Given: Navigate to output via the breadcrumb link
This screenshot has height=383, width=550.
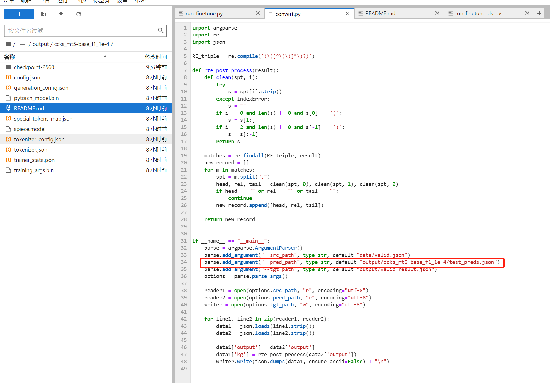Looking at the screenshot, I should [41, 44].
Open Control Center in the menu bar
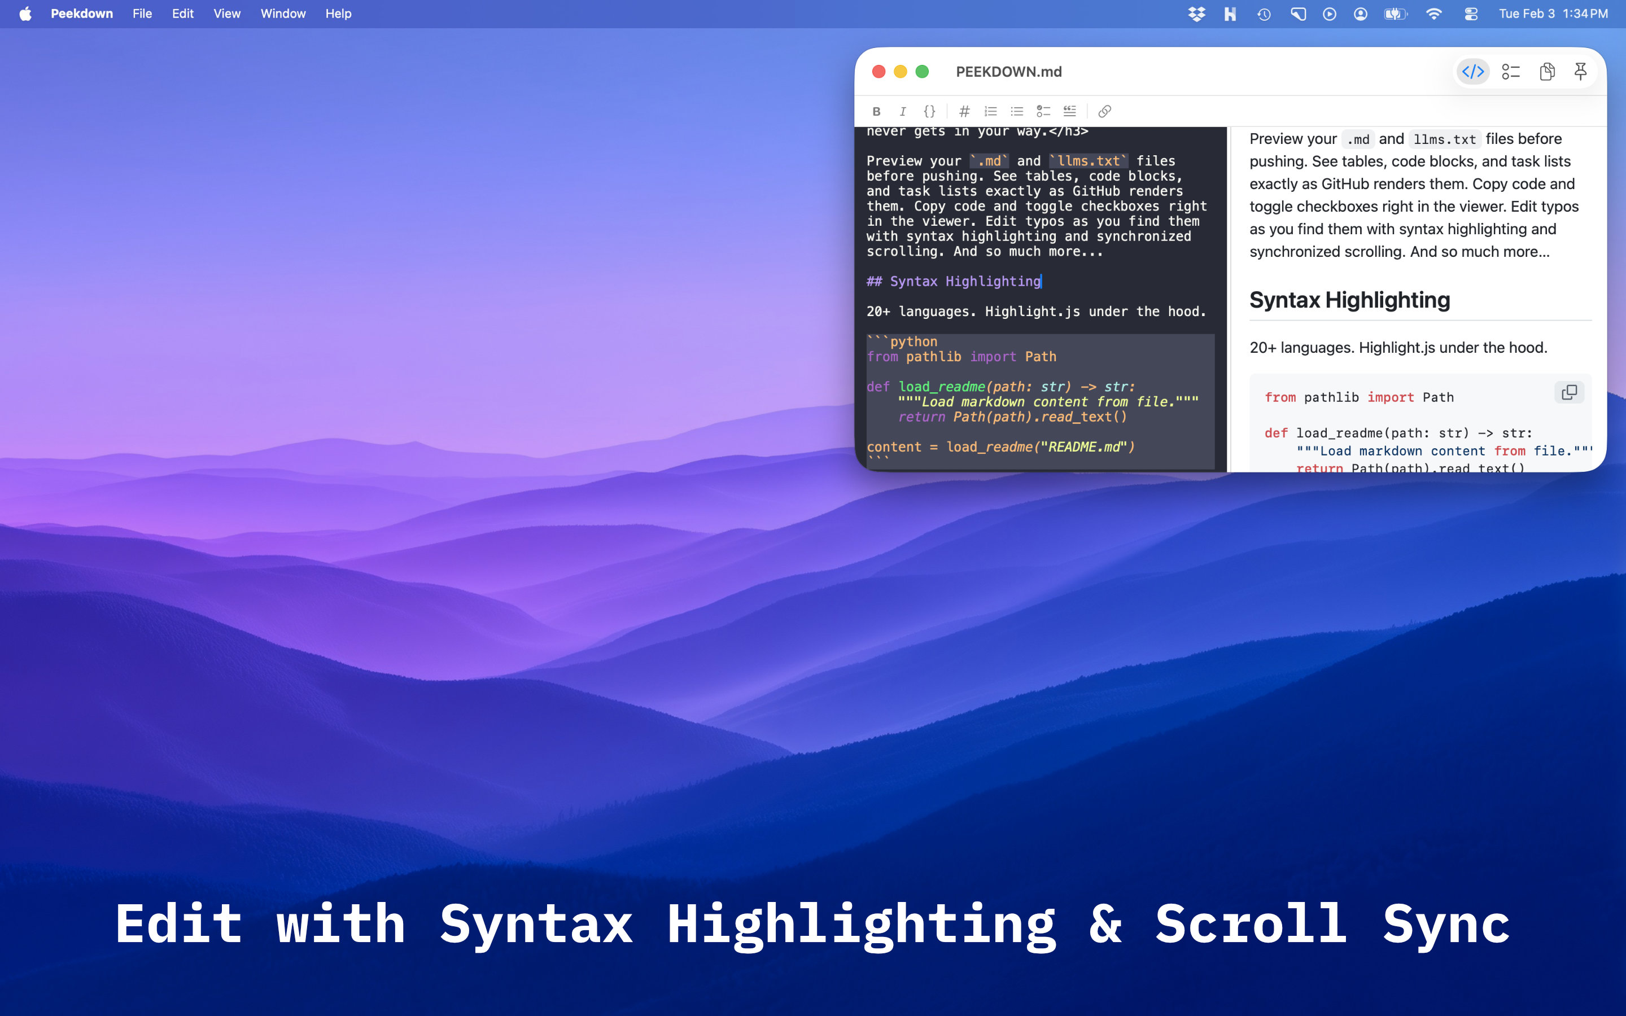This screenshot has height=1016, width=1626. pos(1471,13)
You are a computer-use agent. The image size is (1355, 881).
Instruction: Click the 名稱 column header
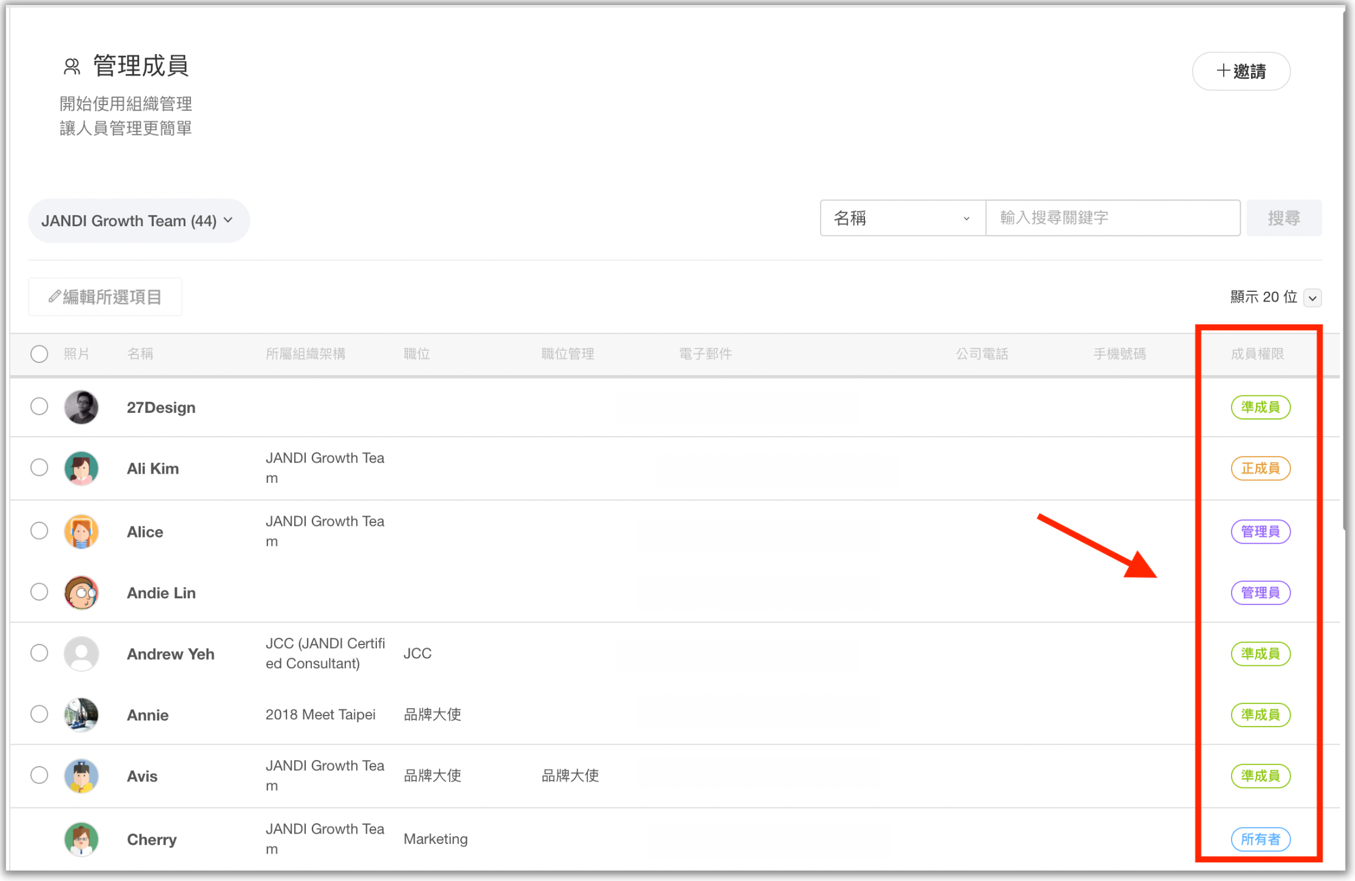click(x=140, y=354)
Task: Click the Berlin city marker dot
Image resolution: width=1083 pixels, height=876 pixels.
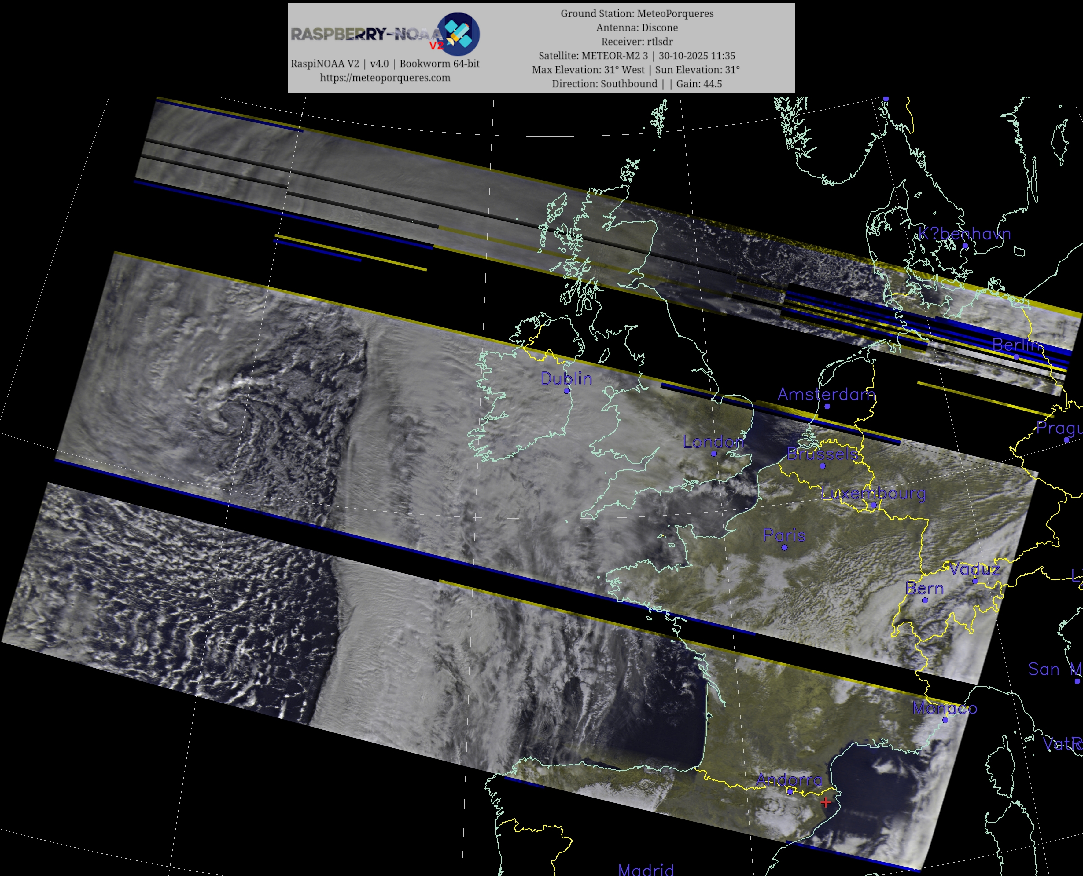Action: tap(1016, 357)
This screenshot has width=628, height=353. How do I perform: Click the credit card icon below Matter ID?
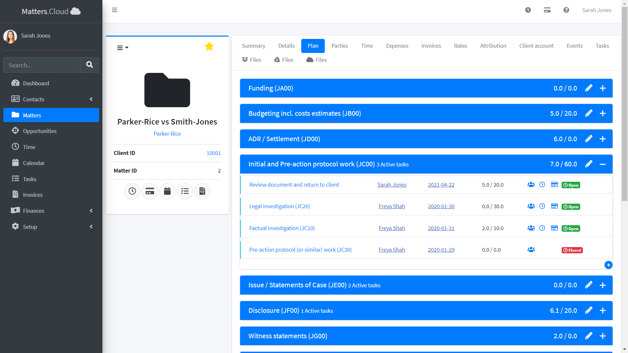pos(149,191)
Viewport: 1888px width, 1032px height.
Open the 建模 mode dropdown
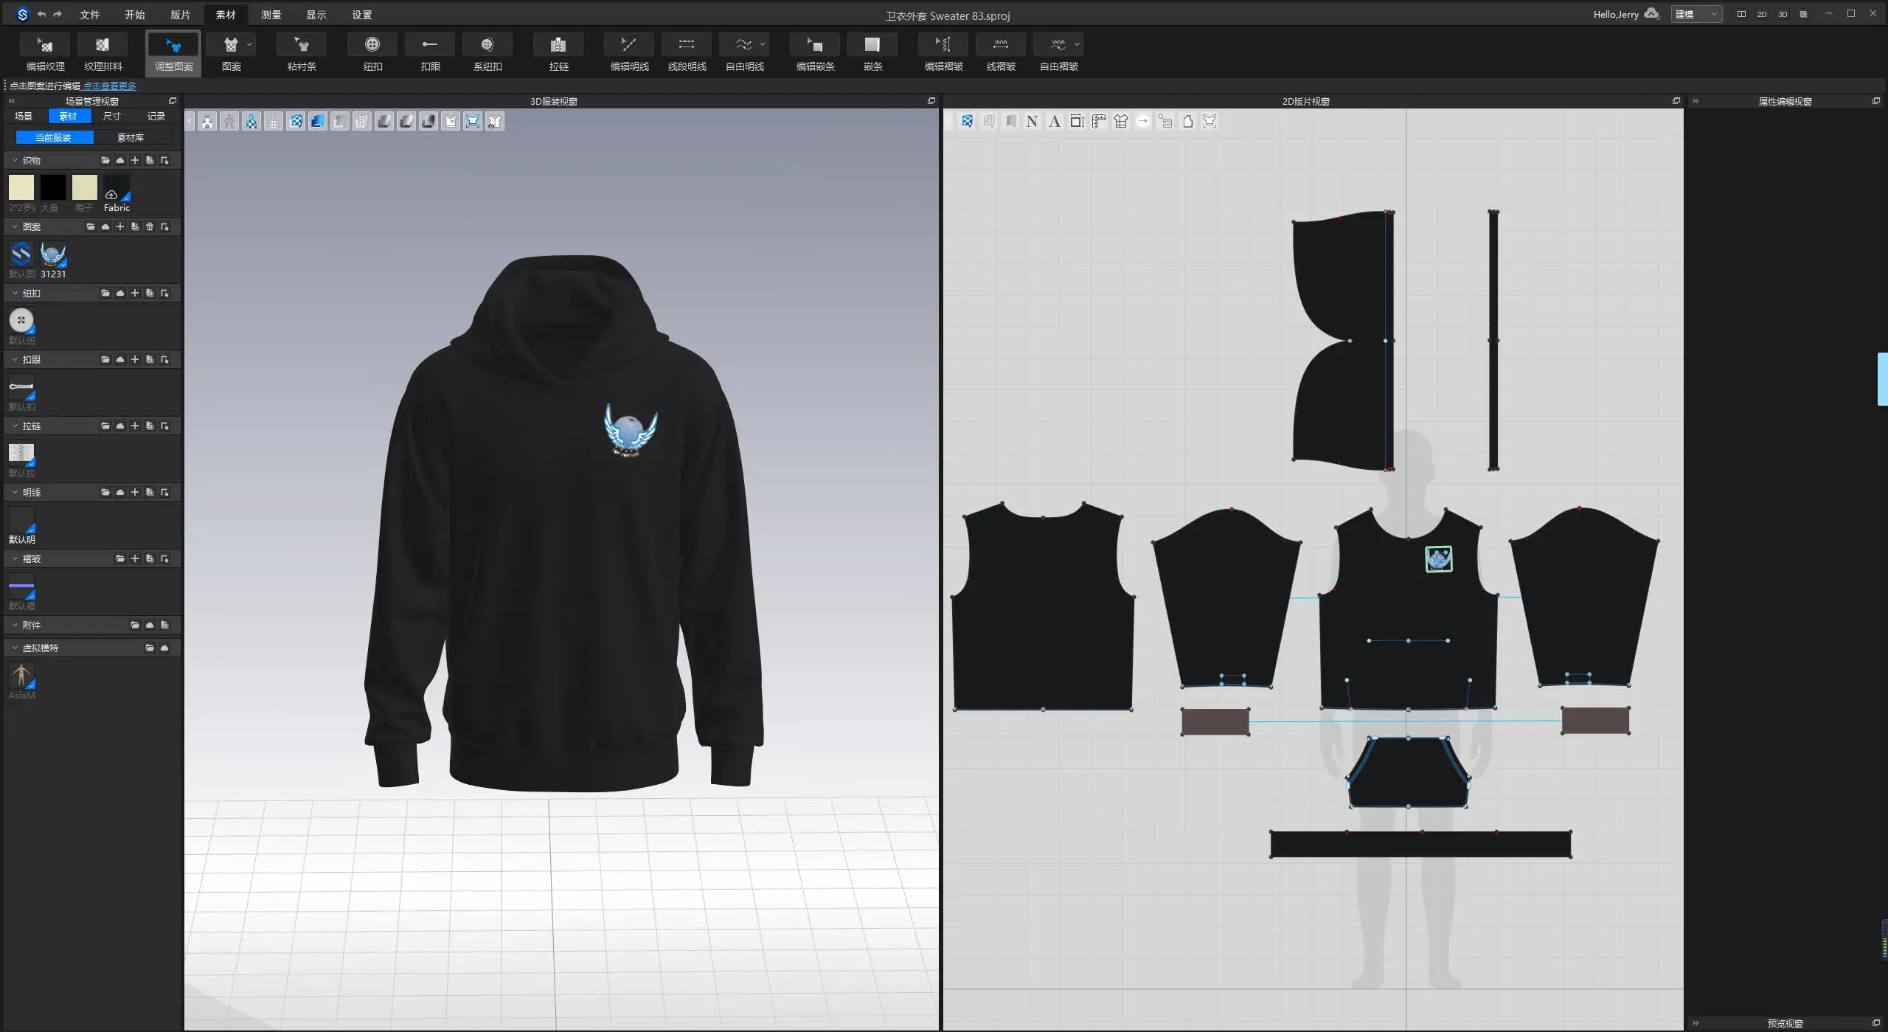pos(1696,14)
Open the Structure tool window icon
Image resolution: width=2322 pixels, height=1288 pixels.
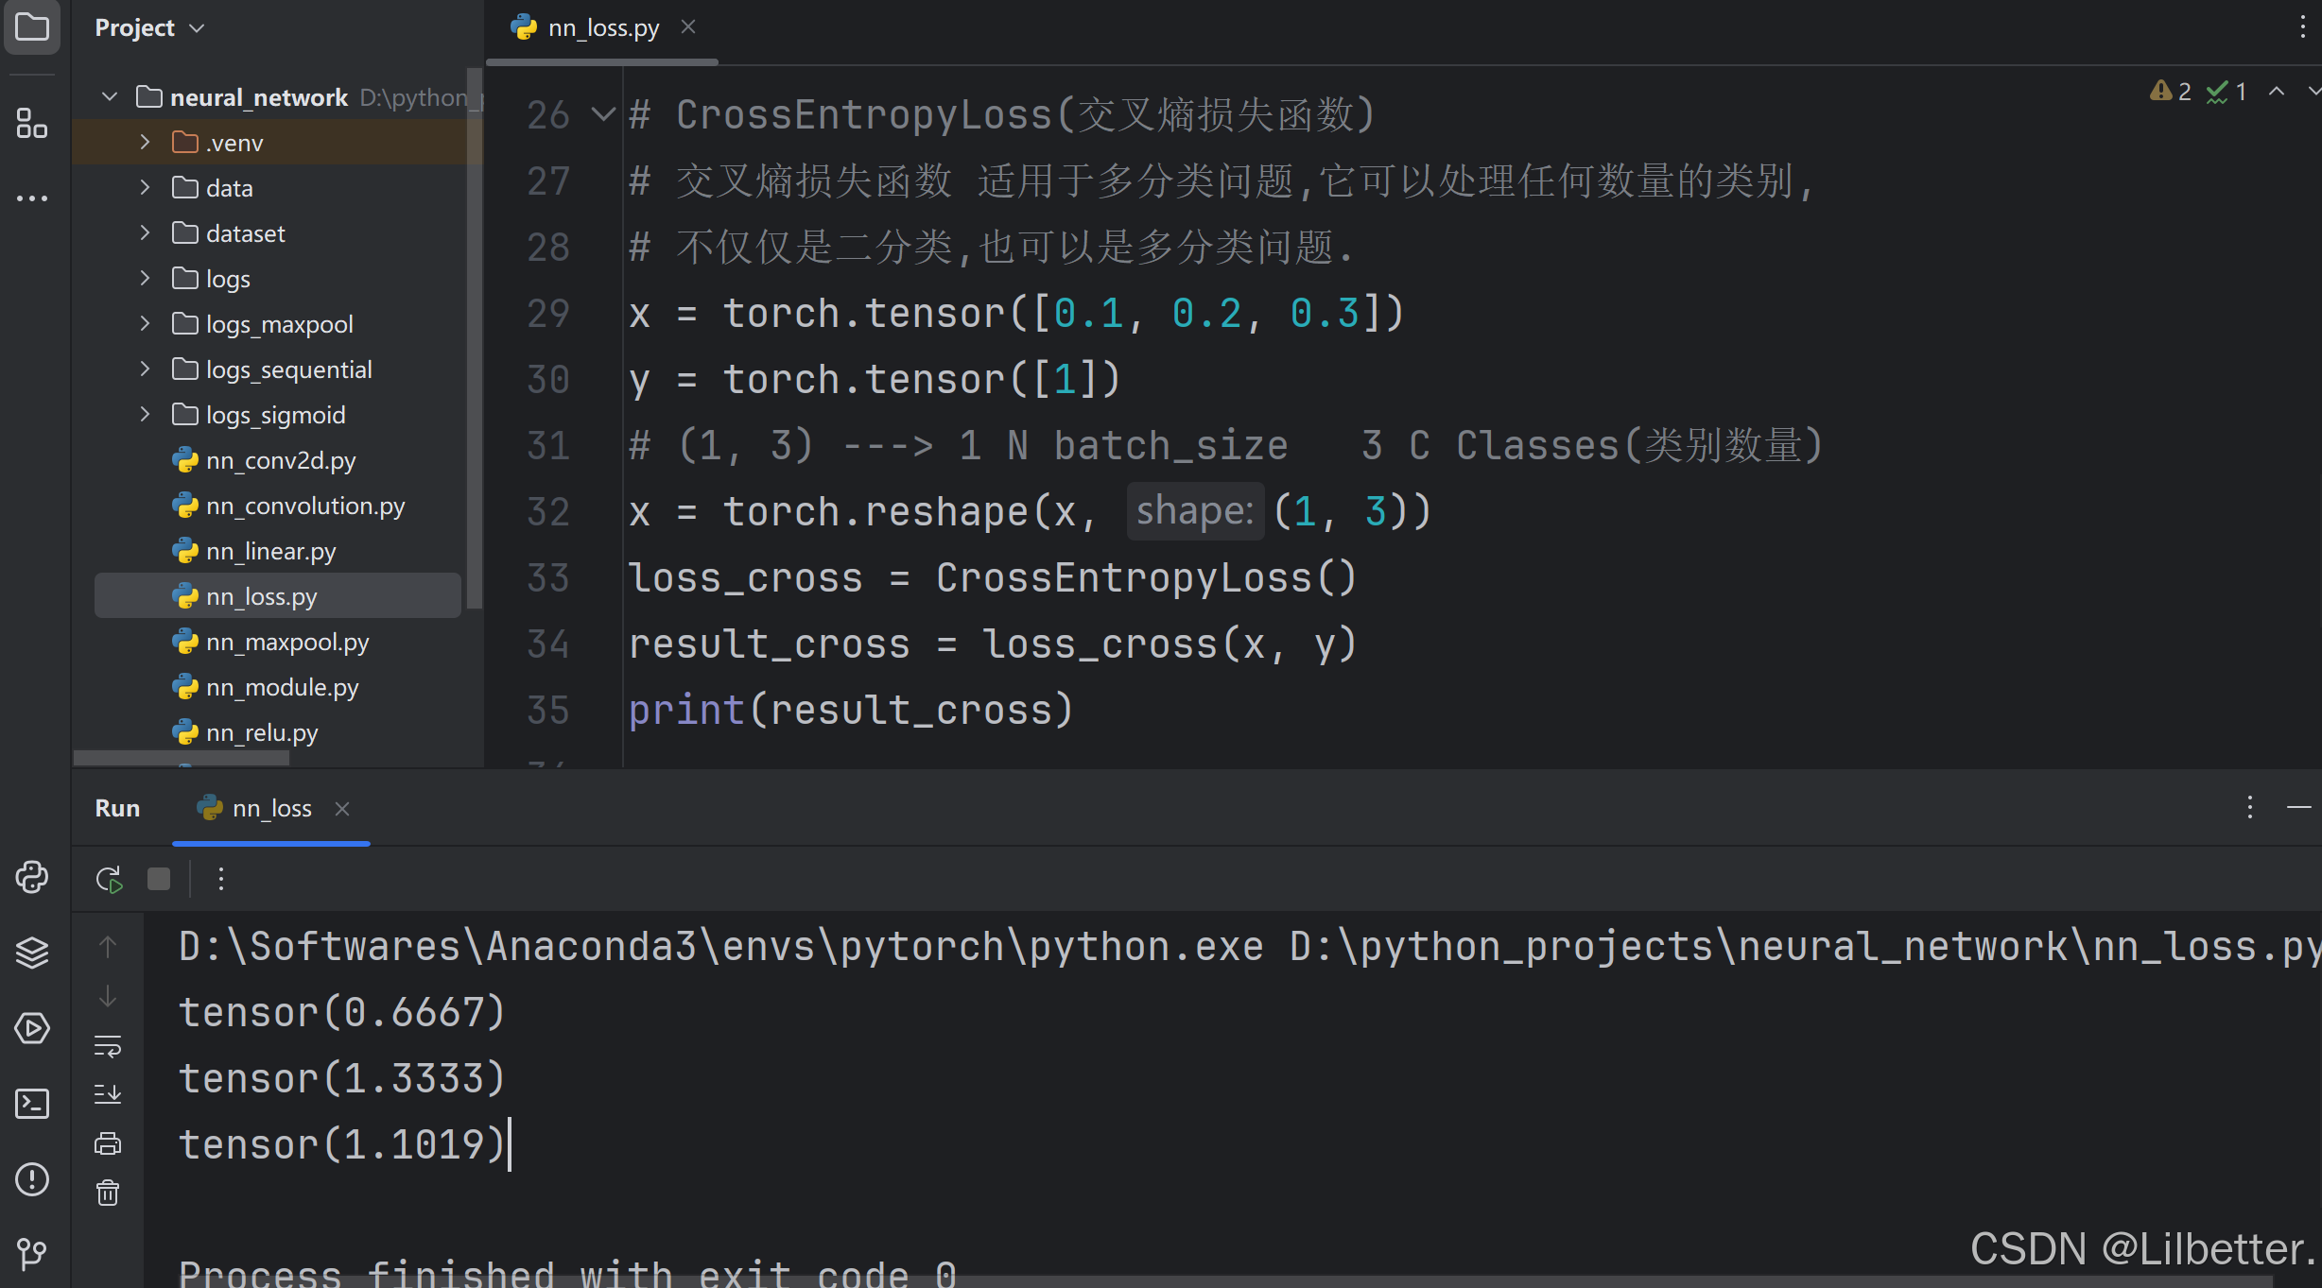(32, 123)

═══

Action item:
Restate the data above word for word, so that the only difference is the missing pictures.

Response area:
Given: Navigate to output via the breadcrumb link
This screenshot has height=383, width=550.
Looking at the screenshot, I should [41, 44].
Open Control Center in the menu bar
This screenshot has height=1016, width=1626. pos(1471,13)
You are a computer-use agent. The image size is (1355, 881).
Instruction: Click the 名稱 column header
click(x=140, y=354)
Task: Click the Berlin city marker dot
Image resolution: width=1083 pixels, height=876 pixels.
Action: tap(1016, 357)
This screenshot has width=628, height=353. How do I perform: Click the credit card icon below Matter ID?
pos(149,191)
Viewport: 1888px width, 1032px height.
Open the 建模 mode dropdown
pos(1696,14)
Open the Structure tool window icon
Image resolution: width=2322 pixels, height=1288 pixels.
(32, 123)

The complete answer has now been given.